Читаем Сорок уроков русского полностью

Это был третий сигнал, третий глас рока: дескать, на тебе еще один, только угомонись, не нужно тебе в партию, а «комсомольская» задача выполнена, потому что ты уже походил в мавзолей и прочитал «Сто лет одиночества». Я сего рокота не расслышал и упрямо лез в гущу терновника.

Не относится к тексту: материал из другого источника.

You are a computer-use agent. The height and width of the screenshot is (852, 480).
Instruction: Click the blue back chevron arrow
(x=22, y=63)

И, когда, наконец, прорвался, вступил в члены, сразу как-то скучно, печально стало. Ощущение беспросветности: неужели теперь всю жизнь буду бегать за ворами, разбойниками, убийцами? Выискивать, выслеживать, драться с бандитами, крутить руки, стрелять, потом бесконечно, ночами «колоть», то есть допрашивать? То, что еще вчера увлекало и нравилось, вдруг стало ненавистным, хоть вой. Снова накатило желание бежать в тайгу, в скит, но попробуй уволиться из милиции! Теперь я член, а партийные жернова трут почище самодельных, начиненных осколками чугуна. Перечитал еще раз «Сто лет одиночества», вновь ощутил смертную тоску и сам тайно начал писать, окончательно забыв и про партию, и про милицию, и про учебу на юридическом в университете. Спустя год все это бросил в одночасье, разумеется, кроме партии: ее, суровую и вечную, как венчанную жену, уже было просто так не оставить.

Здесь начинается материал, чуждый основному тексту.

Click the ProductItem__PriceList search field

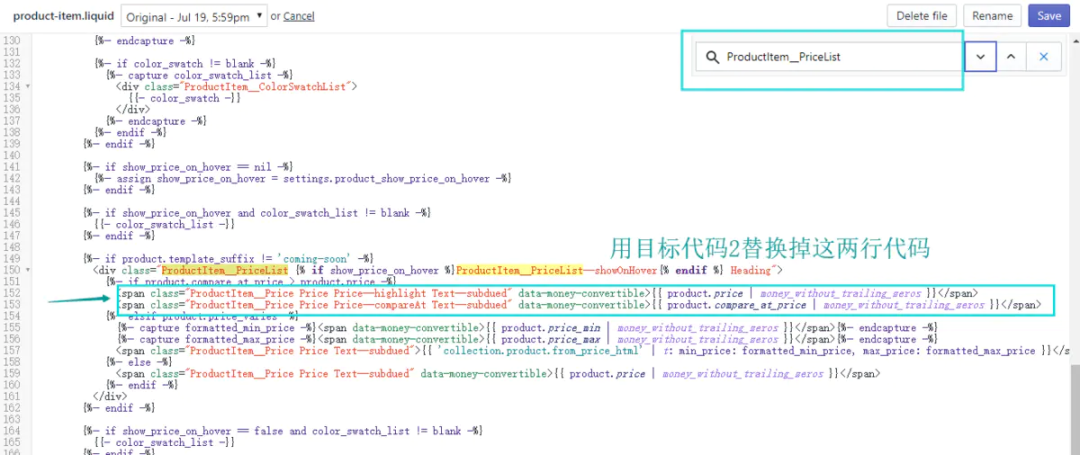coord(828,57)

А спустя еще десяток лет этот великий колосс, эта монолитная скала вдруг рухнула сама, развалившись в прах! Мы, рядовые члены, едва уворачиваться успевали, чтобы не зацепило обломками. Я стоял перед руинами, как Маркесовский полковник Бундиа у стены перед расстрелом, вспоминал и думал: стоило ли мне плакать, забившись в сеновал, когда первый раз не приняли в комсомол? Стоило ли продираться сквозь колючий шкуродер терновника? Звезд-то на небе не видно из-за поднятой пыли.

И сейчас думаю, стоило, а то бы не испытал, не увидел того, что испытал и увидел. Это было написано на роду, я впервые ощутил затылком дыхание рока, и все самые неожиданные и противоречивые события связались в единую цепочку, спаянную союзом-словом, как оловом, «если...». Если бы не плакал от отчаяния и обиды, никогда бы не вступил в комсомол. Если бы не вступил, никогда бы не попал служить в охрану ЦК. Если бы не попал, меня бы не водили в мавзолей, и я бы не прочитал в нужный день и час «Сто лет одиночества». Если бы не прочитал, не ощутил бы великости и таинственности мира, не прикоснулся бы к слову, не высвободил бы энергию мысли, не получил бы дрожжей, которые бродят уже сорок лет...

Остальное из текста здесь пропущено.